We had initiated an intervention on Dad earlier that year, but I was the one in pain now. My heart was frozen, and I was dying inside. Drinking again, I was losing weight, and was very unhealthy. Something had to break, and I felt like it would be me. In the course of my ninety minute conversation with Billy, he shared his story with me. His last advice to me was, “That’s all I have to tell you, Sue. Step by step.”
Billy shared a story of a friend who had challenged him to watch his shoes as he walked through airports, telling himself, ‘One more step. I’m one step closer.
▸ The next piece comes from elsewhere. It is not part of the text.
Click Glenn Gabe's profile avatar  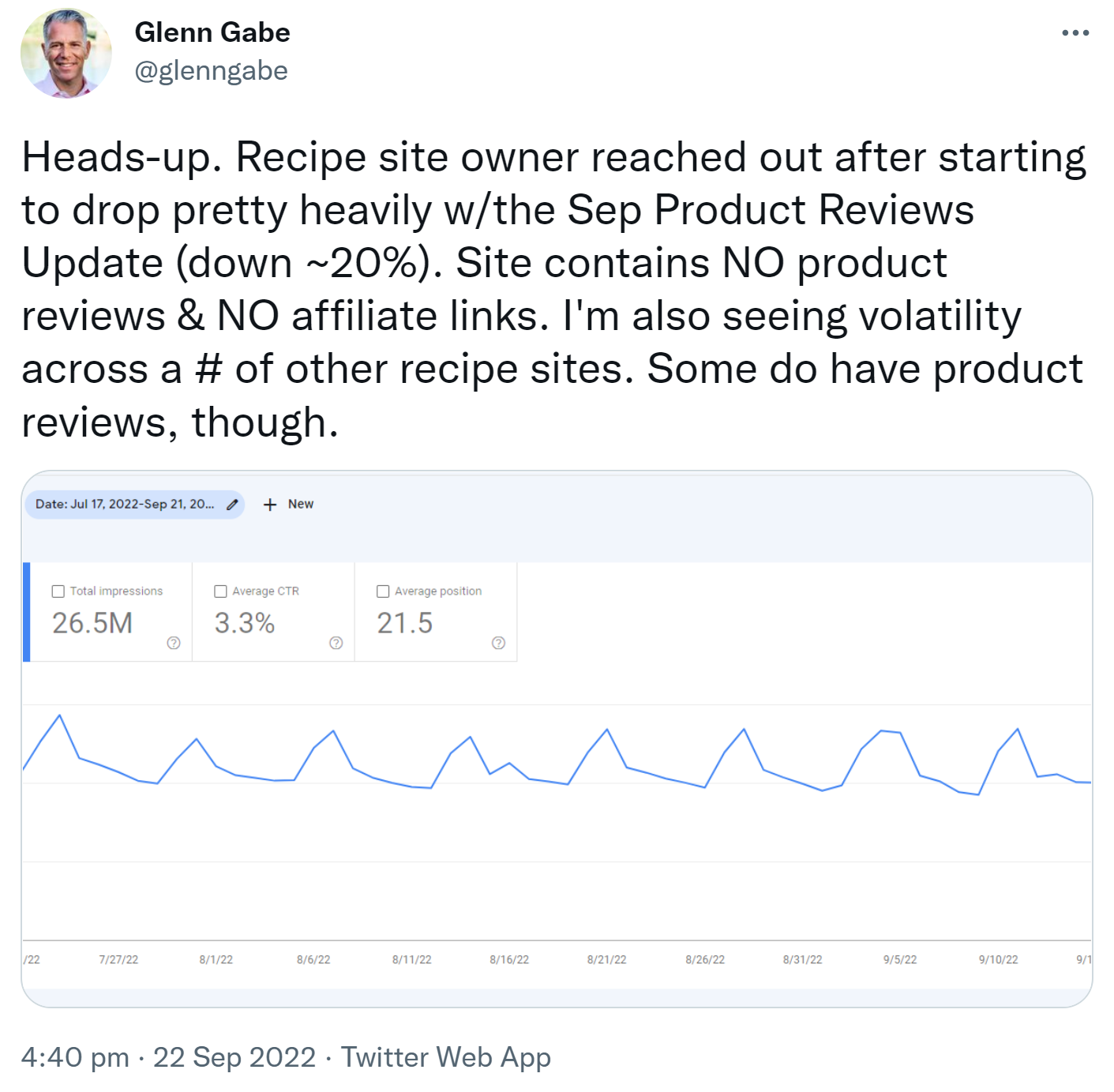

I can do it.’ Billy had me watch my steps on the way to the slopes that last day, and my first thought was, “God, it’s a long journey, and I’m not going to make it.” That was twenty-nine years ago.
There have been a lot of depths along the way. I had to deal with the rape, for the first time in my life. Literally decades after it happened. I had to squarely face it, deal with all the silent questions and flaming hatred, feel the emotions, do the hard work of forgiving, and come out the other side of the healing mountain. For someone with an eating disorder, emotions are the enemy, so having to learn to identify emotions – and feel them – was gut-wrenching. That happened by the grace of God lived out through people who were His messengers of grace.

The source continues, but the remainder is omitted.